-------- PROVIDED DATA --------

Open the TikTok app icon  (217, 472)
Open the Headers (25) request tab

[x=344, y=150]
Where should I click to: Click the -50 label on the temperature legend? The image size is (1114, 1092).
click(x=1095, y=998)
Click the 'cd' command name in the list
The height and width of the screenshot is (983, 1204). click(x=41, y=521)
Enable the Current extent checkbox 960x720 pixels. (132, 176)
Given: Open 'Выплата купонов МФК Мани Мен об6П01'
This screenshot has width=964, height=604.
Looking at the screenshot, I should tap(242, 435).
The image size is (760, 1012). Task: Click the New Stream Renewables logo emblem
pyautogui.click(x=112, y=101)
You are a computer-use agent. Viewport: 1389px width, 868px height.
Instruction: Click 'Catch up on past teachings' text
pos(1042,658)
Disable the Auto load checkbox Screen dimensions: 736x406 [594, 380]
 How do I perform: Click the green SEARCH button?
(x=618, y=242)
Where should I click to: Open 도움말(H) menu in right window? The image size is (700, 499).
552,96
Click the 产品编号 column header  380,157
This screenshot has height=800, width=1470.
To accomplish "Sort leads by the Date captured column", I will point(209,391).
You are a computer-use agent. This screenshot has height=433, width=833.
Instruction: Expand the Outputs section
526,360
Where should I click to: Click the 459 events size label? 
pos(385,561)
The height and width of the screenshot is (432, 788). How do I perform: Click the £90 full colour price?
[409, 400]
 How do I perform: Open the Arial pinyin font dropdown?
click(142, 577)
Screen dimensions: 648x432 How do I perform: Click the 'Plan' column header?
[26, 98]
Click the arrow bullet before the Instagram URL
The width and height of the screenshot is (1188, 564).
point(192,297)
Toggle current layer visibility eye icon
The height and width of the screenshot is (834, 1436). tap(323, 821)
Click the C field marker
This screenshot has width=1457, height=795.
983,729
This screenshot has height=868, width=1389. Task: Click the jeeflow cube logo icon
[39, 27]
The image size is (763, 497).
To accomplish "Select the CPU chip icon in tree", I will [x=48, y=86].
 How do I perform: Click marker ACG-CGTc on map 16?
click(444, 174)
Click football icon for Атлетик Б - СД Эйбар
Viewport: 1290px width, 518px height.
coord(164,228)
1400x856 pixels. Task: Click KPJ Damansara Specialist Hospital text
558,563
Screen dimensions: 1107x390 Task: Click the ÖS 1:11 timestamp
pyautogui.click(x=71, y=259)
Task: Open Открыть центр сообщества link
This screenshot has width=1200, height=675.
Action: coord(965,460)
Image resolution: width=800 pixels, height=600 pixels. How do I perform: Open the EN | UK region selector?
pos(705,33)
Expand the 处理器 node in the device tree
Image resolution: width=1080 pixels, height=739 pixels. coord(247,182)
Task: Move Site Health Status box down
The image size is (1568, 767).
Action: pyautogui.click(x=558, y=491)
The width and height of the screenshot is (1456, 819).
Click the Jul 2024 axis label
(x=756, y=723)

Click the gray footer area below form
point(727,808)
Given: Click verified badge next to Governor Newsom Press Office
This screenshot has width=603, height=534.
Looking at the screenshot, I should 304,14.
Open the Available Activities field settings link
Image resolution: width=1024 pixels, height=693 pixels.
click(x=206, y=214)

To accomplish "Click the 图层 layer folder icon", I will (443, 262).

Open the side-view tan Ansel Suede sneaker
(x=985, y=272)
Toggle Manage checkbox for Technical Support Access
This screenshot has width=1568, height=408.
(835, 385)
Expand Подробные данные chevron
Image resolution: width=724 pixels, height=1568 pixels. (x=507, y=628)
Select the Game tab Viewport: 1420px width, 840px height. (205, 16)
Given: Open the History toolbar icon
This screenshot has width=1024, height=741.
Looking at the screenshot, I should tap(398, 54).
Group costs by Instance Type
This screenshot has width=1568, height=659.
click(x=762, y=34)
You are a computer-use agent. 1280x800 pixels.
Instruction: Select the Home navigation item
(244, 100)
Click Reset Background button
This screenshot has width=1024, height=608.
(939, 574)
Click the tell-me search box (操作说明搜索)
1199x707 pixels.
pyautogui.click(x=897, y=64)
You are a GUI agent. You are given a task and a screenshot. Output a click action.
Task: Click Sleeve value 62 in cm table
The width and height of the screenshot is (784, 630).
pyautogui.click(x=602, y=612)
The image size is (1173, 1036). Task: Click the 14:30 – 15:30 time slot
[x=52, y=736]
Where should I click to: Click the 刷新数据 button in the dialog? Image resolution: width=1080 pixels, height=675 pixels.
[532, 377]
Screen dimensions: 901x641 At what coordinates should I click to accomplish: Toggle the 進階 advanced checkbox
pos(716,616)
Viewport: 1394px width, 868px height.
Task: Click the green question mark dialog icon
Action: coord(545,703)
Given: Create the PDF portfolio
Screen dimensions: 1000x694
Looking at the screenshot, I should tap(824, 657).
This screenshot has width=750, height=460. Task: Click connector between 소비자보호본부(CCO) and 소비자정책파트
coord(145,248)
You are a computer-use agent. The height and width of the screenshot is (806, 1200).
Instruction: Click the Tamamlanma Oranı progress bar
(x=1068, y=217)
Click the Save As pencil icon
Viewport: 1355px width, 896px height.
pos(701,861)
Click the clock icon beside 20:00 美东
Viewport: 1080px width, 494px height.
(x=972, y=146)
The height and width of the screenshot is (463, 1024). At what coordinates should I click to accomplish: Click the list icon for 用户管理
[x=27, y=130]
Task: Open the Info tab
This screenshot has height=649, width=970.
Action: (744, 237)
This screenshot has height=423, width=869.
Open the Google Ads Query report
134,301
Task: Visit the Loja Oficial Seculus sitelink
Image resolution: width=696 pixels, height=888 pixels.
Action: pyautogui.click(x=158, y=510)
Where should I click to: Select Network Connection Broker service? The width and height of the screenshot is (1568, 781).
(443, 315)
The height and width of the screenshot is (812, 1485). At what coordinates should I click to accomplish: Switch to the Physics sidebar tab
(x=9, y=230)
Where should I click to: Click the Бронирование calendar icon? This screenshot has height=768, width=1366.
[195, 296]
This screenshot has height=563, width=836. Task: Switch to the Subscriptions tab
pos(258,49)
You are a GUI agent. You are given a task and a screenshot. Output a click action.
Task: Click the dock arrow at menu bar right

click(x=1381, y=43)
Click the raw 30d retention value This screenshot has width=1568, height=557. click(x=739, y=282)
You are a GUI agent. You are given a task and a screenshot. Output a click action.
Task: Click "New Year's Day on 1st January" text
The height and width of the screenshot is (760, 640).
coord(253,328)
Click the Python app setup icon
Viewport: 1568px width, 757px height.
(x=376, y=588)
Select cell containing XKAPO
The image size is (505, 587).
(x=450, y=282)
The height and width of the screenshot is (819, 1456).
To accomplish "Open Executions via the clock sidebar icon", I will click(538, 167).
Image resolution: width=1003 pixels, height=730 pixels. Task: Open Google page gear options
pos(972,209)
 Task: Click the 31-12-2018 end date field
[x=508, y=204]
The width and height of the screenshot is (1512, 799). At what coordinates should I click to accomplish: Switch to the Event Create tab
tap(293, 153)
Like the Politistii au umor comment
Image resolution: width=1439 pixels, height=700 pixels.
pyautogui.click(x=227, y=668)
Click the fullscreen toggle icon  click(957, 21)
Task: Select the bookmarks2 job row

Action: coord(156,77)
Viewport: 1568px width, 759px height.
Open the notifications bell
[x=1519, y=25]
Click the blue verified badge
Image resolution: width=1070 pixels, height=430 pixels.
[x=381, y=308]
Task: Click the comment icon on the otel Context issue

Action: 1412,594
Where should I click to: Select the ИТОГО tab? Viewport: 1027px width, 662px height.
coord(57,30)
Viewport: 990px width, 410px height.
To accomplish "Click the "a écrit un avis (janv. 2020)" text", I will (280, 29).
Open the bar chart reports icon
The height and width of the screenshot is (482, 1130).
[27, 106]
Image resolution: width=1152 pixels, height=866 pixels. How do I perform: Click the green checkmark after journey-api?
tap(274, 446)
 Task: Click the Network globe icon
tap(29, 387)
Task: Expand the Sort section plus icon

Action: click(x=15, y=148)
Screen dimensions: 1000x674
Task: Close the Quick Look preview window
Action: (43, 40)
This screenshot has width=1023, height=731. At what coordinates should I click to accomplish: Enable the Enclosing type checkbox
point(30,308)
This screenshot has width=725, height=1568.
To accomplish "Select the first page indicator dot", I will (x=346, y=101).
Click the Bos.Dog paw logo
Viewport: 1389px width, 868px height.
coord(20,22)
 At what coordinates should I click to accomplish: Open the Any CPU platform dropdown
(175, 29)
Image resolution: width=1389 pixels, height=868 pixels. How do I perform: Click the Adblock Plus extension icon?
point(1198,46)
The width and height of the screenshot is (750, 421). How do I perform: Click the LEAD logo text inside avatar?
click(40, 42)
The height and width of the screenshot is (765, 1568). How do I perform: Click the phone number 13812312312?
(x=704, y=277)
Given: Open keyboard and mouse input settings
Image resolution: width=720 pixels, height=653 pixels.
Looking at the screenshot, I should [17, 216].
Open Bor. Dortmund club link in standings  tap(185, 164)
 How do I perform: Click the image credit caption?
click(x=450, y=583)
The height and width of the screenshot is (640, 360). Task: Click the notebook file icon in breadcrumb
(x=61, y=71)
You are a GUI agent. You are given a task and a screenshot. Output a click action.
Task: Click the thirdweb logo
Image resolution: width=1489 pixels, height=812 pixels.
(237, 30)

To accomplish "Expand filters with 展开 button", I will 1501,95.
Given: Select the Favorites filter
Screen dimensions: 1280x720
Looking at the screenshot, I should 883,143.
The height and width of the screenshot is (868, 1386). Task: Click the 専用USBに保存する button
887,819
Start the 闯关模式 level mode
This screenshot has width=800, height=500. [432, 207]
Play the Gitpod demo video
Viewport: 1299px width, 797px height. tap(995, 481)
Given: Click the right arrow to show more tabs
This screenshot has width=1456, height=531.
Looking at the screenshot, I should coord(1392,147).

--------

Reproduce, without changes, the stretch of the data from the line containing "I will 1501,95." through its final line.

To accomplish "Expand filters with 展开 button", I will 1501,95.
Given: Select the Favorites filter
Screen dimensions: 1280x720
Looking at the screenshot, I should 883,143.
The height and width of the screenshot is (868, 1386). Task: Click the 専用USBに保存する button
887,819
Start the 闯关模式 level mode
This screenshot has width=800, height=500. [432, 207]
Play the Gitpod demo video
Viewport: 1299px width, 797px height. tap(995, 481)
Given: Click the right arrow to show more tabs
This screenshot has width=1456, height=531.
Looking at the screenshot, I should coord(1392,147).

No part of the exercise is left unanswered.